Господин Любичке-Сайлони в свое время был известным унтерманом и шутя, с улыбкой, держал на плечах пирамиду из трех мужчин, двух женщин и пяти ребятишек с собакой в придачу, но, казалось, и он не устоит под таким натиском. Яростно проклиная президента МЕФЕДАРВАРЦа за его сумасбродную идею, он в конце концов решил предложить О’Хара самому расхлебывать кашу, хотя и сознавал в душе тщетность своего намерения. О’Хара окончил юридический факультет не то Массачусетского, не то Индианаполисского университета, получил диплом доктора прав и с легкостью мог доказать, что черное — это белое, и наоборот. Какой из него артист: всю жизнь он умел играть в одни только шахматы — их он не бросает по сей день. И как всякий шахматист, О’Хара с мальчишеских лет был картежником, понаторел в искусстве крапления карт, набил руку на всевозможных фокусах, да так и пролез в федерацию. Профессиональная ловкость помогла ему стать президентом. Но не каждого природа наделяет адвокатской изворотливостью… Ты поднимаешь, к примеру, тридцатикилограммовое ядро, перекатываешь его по спине и вокруг шеи, держишь такую пирамидищу, что о тебе говорят: «Гранит!» Но в один прекрасный день, ни с того ни с сего, в ногах у тебя появляется роковая дрожь, оставаться унтерманом ты, разумеется, уже не можешь, и, не будучи, подобно О’Хара, цепким опоссумом, не знаешь, что тебе делать, куда податься.

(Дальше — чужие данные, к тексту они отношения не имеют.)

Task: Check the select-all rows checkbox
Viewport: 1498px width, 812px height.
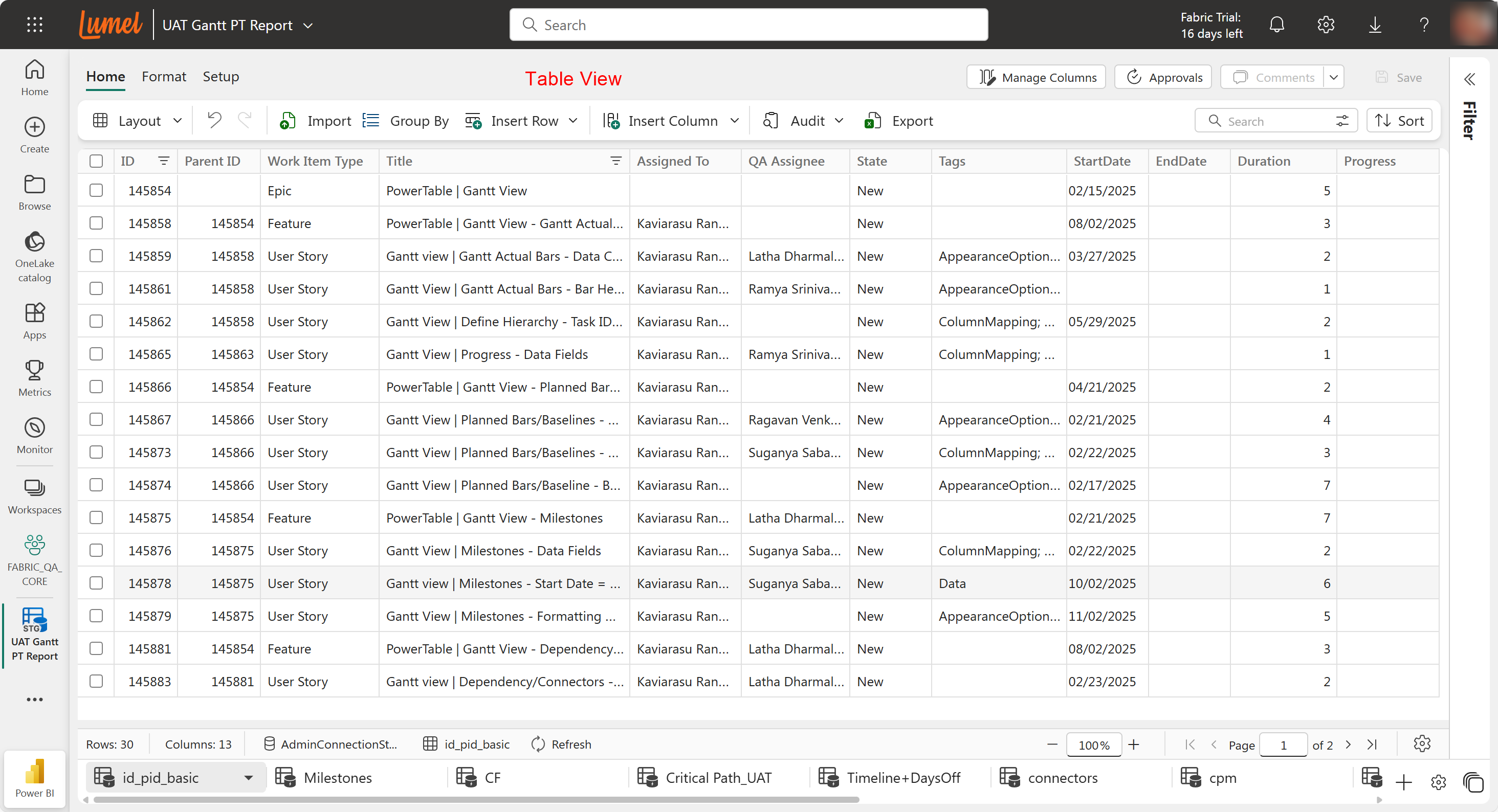Action: [96, 161]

Предчувствия не обманули господина Любичке-Сайлони. Мистер О’Хара налил разволновавшемуся силачу виски, угостил его толстой сигарой, а затем достал из конторки лист бумаги с готовым ответом, который надлежало размножить на машинке и разослать «совершенно секретно» всем недоумевающим. Уходил на покой старый Карас, и Гранит вынужден был признать: событие действительно из ряда вон выходящее, на проводы старика следует приехать всем, кто сможет выкроить свободный денек. И уж тут МЕЖОРВЛАДЦИРВАР, разумеется, не вправе предъявлять МЕФЕДАРВАРЦу какие бы то ни было претензии.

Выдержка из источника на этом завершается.